See supplementary file: ds4981.ppt - “Interventions and Post-Intervention data”

Lessons and limitations

Lesson one: Senior input helps direct change

Unfortunately not all consultants were available for the medical meeting where we presented our findings, and so were not fully aware of the project. We had hoped that those who were in attendance would encourage use of the Friday WR sheets, but not all of them round on a Friday. In one case a consultant did not wish to use the pro forma on their WR. By recruiting greater involvement at a senior level, promotion and uptake of our new Friday WR sheet might have been better.

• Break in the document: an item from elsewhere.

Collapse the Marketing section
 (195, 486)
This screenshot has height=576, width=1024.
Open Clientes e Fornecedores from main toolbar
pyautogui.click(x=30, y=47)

Lesson two: Junior involvement facilitates action

Through our initial surveys, we gained formal and anecdotal feedback from junior and middle grade doctors that changes were needed to improve patient safety. In addition, we presented the pre-audit data to our junior colleagues, indicating the rationale for a new system. The simple intervention of a different handover pro forma required minimal disruptions to the previous format. The Friday WR sheet, however, required active engagement and change in behaviour. We thought that provision of this pre-audit information alone would help direct change, but unfortunately this was not the case. We did, however, find that the juniors using the sheets the most were the ones with whom we had the most face-to-face contact. Unfortunately, we were unable to meet with every junior doctor personally, though investing time in this may be useful in future projects.

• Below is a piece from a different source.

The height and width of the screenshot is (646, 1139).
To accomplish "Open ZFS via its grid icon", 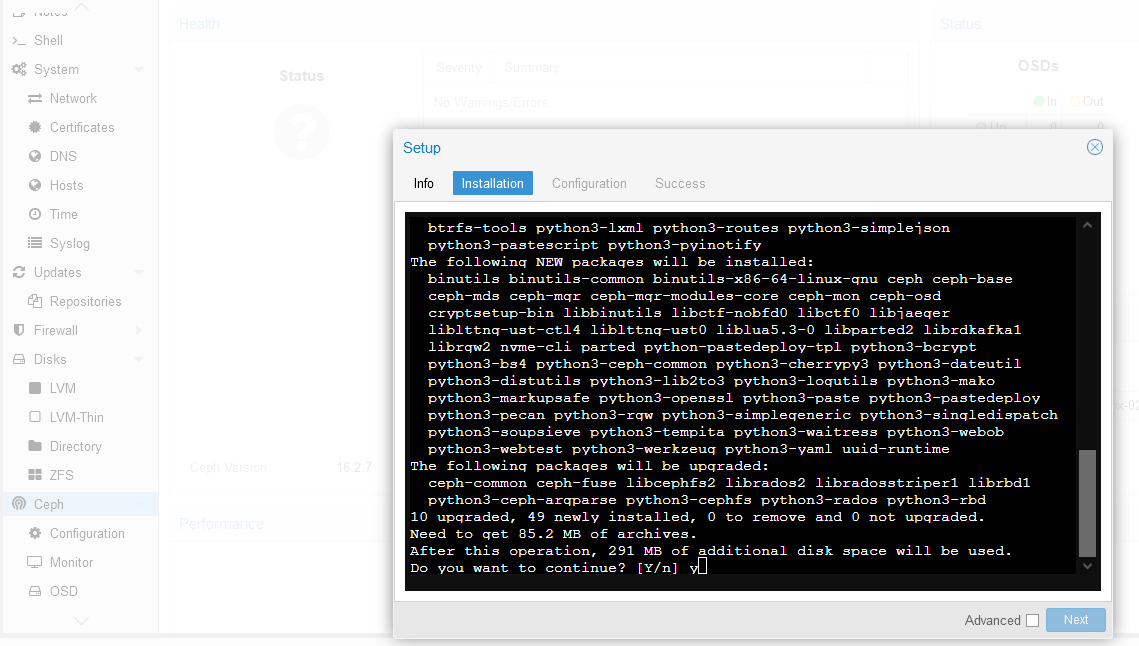I will [x=35, y=476].
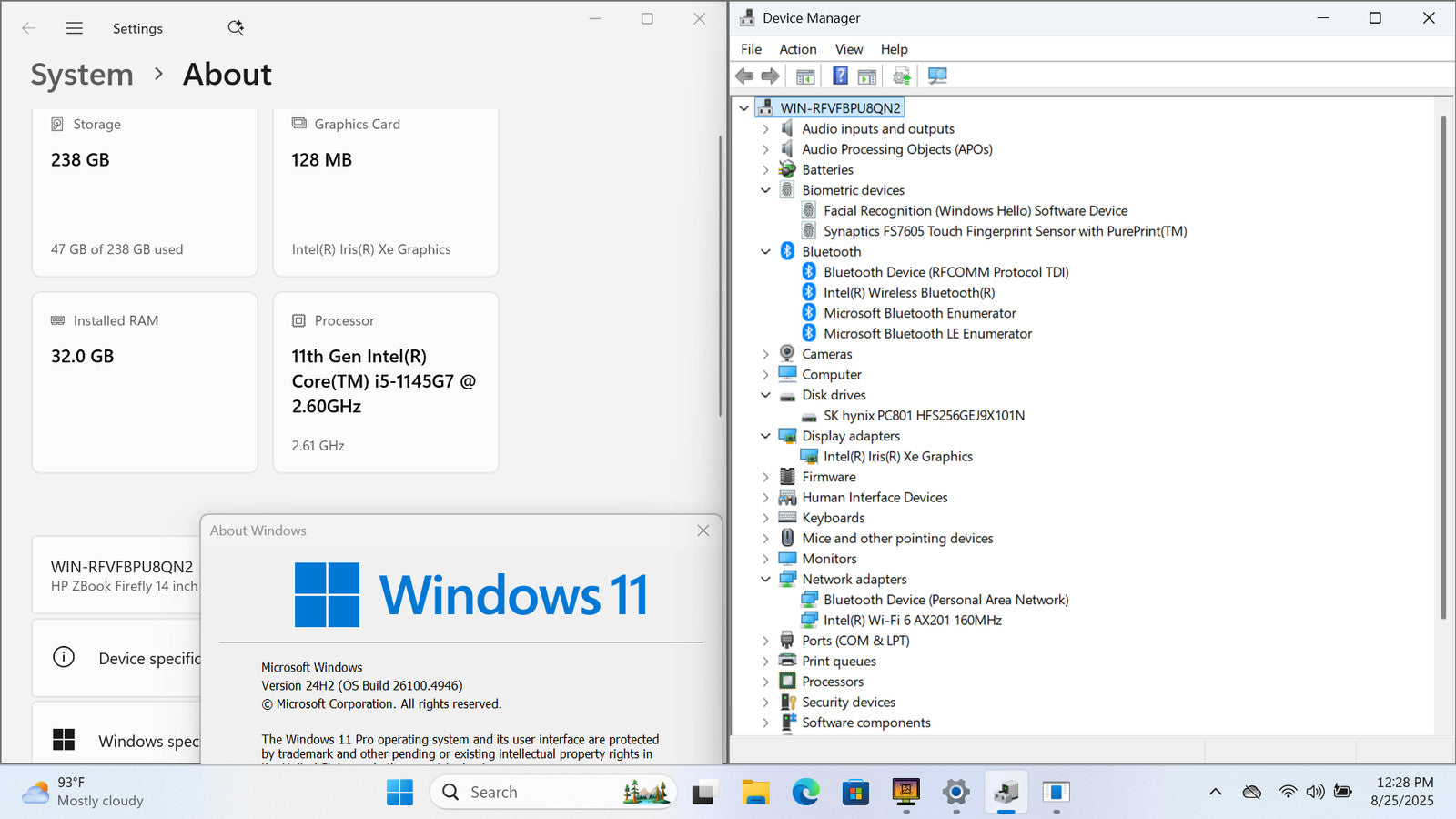Collapse the Network adapters category
1456x819 pixels.
pyautogui.click(x=765, y=580)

Limitations: There were only seven medical SHOs at the hospital, so only a limited amount of feedback could be obtained. Also, many of the FY1 and FY2 doctors rotated in and out of medicine during the year. Therefore, only a small number were able to directly compare our handover system with the pre-existing one and provide feedback.

Conclusion

In conclusion, a new weekend handover pro forma modelled on RCP guidance can improve the quality of information provided to the weekend team. This can help the on-call team to manage the weekend more effectively and safely. A Friday WR sheet can also improve the availability of thorough patient summaries in the notes in the event that someone needs to be reviewed unexpectedly over the weekend. Simply increasing awareness of the problems associated with substandard WR entries, however, did not help to improve their quality. Further work is needed to achieve this and to promote a change in culture regarding the importance of comprehensive handover so that patient safety can be optimised. We hope that we can carry this philosophy to other NHS Trusts that we work in and use our experiences to benefit other groups of doctors and patients.

References

1 https://www.rcplondon.ac.uk/sites/default/files/acute-care-toolkit-1-handover.pdf

2 https://www.rcplondon.ac.uk/sites/default/files/out-of-hours-handover_0.pdf

3 The F.R.I.D.A.Y.S. checklist - Preparing our patients for a safe weekend. Palmer E, Richardson E, Newcombe H, Borg C-M. BMJ Qual Improv Report 2013;2: doi:10.1136/bmjquality.u660.w502

4 Improving medical SHO weekend handover at a tertiary referral centre. Curtis O, Fisher R. BMJ Qual Improv Report 2013;2:doi:10.1136/bmjquality.u697.w971

5 An experimental comparison of handover methods. Bhabra G, Mackeith S, Monteiro P, Pothier DD. Ann R Coll Surg Engl. 2007 Apr;89(3):298-300

Declaration of interests

Nothing to declare.

Acknowledgements

The three authors contributed equally to the project overall and to the writing of the manuscript.

Ethical approval

Ethical approval was not required according to local policy because the project was for quality improvement and did not involve studies on human subjects.